Except those non-beef entrees actually sounded good, like they existed for more than just the beef-adverse: Spiced Fried Chicken ($12.50), Black Label Meatloaf ($18.50) and Broiled Salmon ($24.50). I was tempted to order the Short Rib Stroganoff ($19.50) until our server mentioned the two magic words in my book: pork chop. I’m a sucker for pork chops and couldn’t help but order the Double Bone Berkshire Pork Chop ($38), cooked perfectly and deliciously well-balanced with mushrooms and herb jus.
I’m getting ahead of myself.
Among the starters, a few jumped out as unique: roasted bone marrow ($18) and foie gras terrine ($21.50), no doubt slight variations of dishes served at Bavette’s sister restaurant, Au Cheval. (Psst! Those famous burgers are served here, too!) But we couldn’t pass up Garlic Shrimp de Jonghe ($18.50), a Chicago specialty served in the city for over a century: shrimp in a garlicky, buttery, herby sherry sauce served with slices of thick toast. The toast was not only satisfying, but a mandatory vehicle for getting the incredible sauce into my mouth.
But Bavette’s steaks are amazing…
As for the steaks, Bavette’s serves a variety of “enhancements” to add to any dish. Roasted garlic, roquefort, even bone marrow are optional toppings for their prime cuts of beef, which already come with a side of bearnaise. But these are not “enhancements” — Bavette’s steaks are flavored so perfectly on their own that even the cup of bearnaise will go untouched. Kyle, the steak connoisseur, declared his 10 oz traditional filet mignon ($55.95) the best he’s ever had — in Chicago or anywhere else.

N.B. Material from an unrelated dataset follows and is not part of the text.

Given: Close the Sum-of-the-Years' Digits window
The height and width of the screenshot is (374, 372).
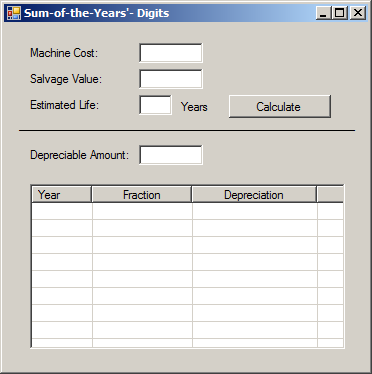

…And Bavette’s sides aren’t an afterthought.
But for me, it was the truffle mac and cheese ($12) that earned a “best ever” designation. Despite not being a huge truffle fan, something about the combination of white cheddar and the crispy cheesy crust balanced out the admittedly rich truffle flavor in a way unlike I’ve ever had. Similarly, the brussels sprouts ($12) were deliciously charred with a sweet dijon sauce and tiny hints of parmesan.
Despite our server’s repeated warnings that “sharing is caring” — meaning the portion sizes are massive — we ordered the two side dishes, although one would have definitely satisfied both of us.
And what would a birthday celebration be without dessert? After several servers mentioned the Chocolate Cream Pie ($12), we knew it had to be good. With the densely chocolatey Oreo crust and mound of thick whipped cream, it was definitely the right way to end an amazing meal.
Most of all, Bavette’s doesn’t overdo it.
I echo those that have come before me in saying that Bavette’s is the best steakhouse in Chicago (at least that I’ve been to). Like its sister restaurant Au Cheval, Bavette’s isn’t doing anything decidedly unique or creative with its food, just perfecting classic dishes to the point that they taste unlike anything else you’ve ever had.
Go to Bavette’s Bar & Boeuf for :: the best steak in Chicago with service to match. Pair it with insanely rich truffle mac and cheese. Notes :: Dinner only. Reservations are accepted online and recommended. Open Monday-Thursday 5pm – 11:30pm, Friday-Saturday 5pm – 12:30am, Sunday 5pm – 10:30pm.